You definitely run into different environments, but from the OB standpoint, it’s pretty straightforward. For the Critical Care/Cardiology solutions, of course we’re not installed anywhere yet, but as those roll out of the FDA we have our beta site that’s already lined up and we will try and replicate the success that we’ve had with AirStrip OB.

Certainly, I think we’ll learn along the way, but we have some really strong partnerships with some great vendors and device manufacturers. They’ve been really great to work with. We think that makes it a lot easier on the hospitals if you can go in and present to them a solution that works, and it’s a breath of fresh air for them to install an AirStrip system.

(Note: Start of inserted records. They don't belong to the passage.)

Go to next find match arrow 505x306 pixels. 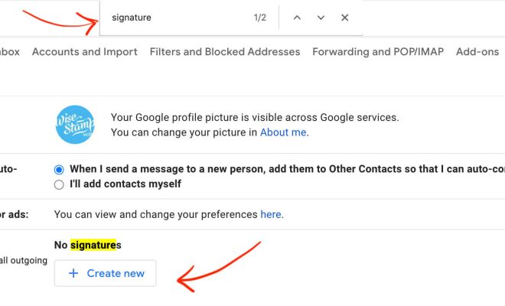tap(321, 18)
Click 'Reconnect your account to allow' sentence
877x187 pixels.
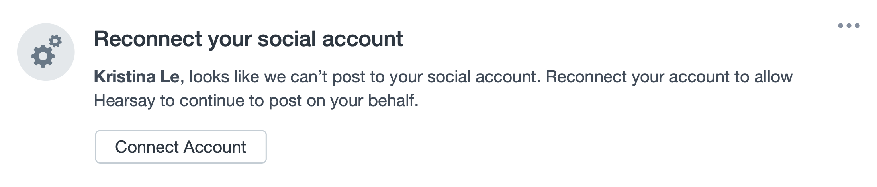[x=669, y=77]
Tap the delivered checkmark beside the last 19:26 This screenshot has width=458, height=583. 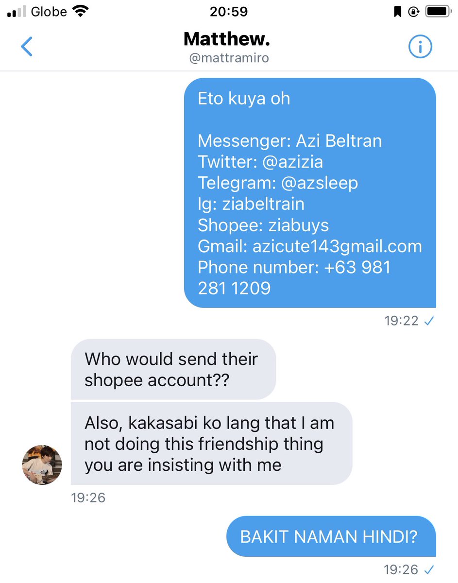[x=428, y=569]
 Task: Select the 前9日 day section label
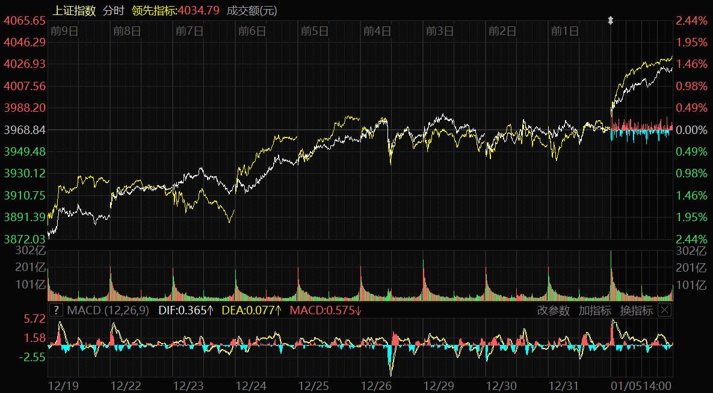64,31
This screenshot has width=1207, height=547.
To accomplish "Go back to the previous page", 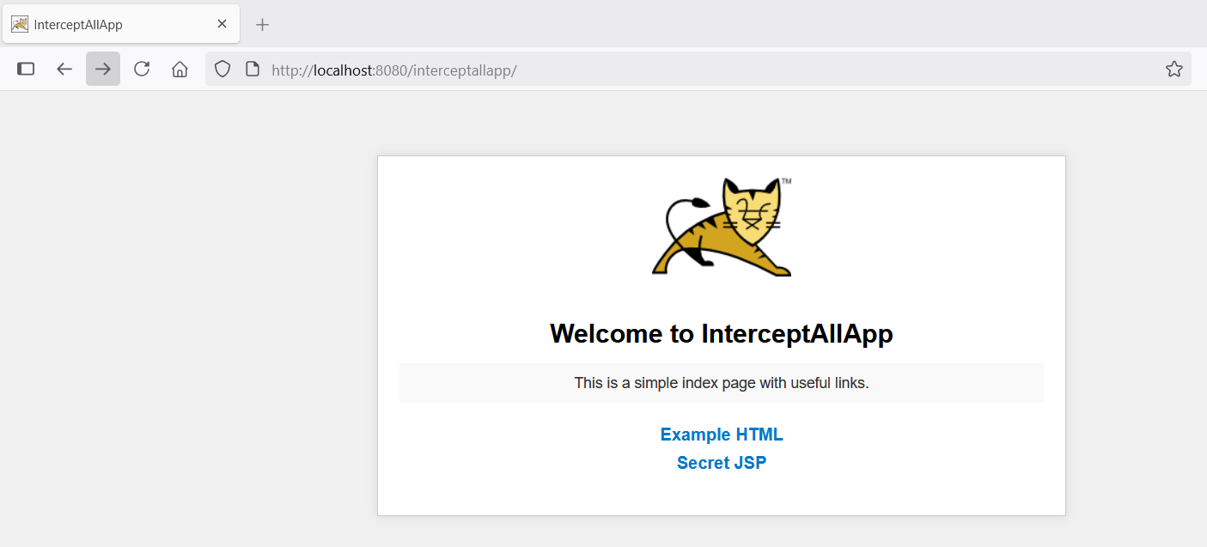I will click(x=64, y=69).
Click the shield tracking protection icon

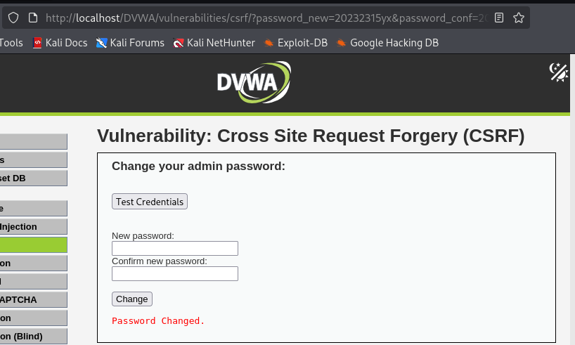pos(13,18)
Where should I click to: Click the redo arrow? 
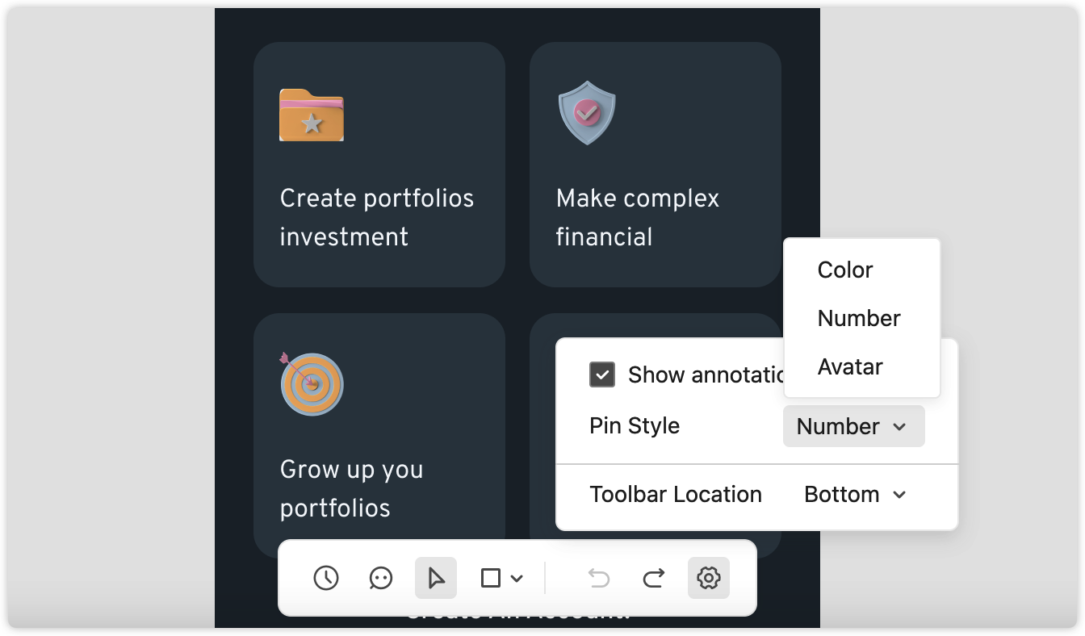point(654,578)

How is the product licensed and hosted?

Currently, it’s a Software-as-a-Service model; a hybrid software and service model. Currently, the application server resides on site at the hospital. There have been some very large IDNs that will host the Web server component at a central location. That Web server will serve all the hospitals in that IDN around the country. We also virtualize so the hospitals are installed in a virtual environment.

As far as a fully hosted solution, that is definitely something that we’re looking to move towards. With some of our partners, that’s how it’s being designed from the beginning. But it is a subscription model — a hospital, they will pay a certain amount per physician, per month or per bed, per month depending on the product and size of the hospital, the number of physicians, and whether or not they belong to a GPO. There are a lot of different variables.

I think you mentioned earlier that you have applications for other caregivers, like nurses.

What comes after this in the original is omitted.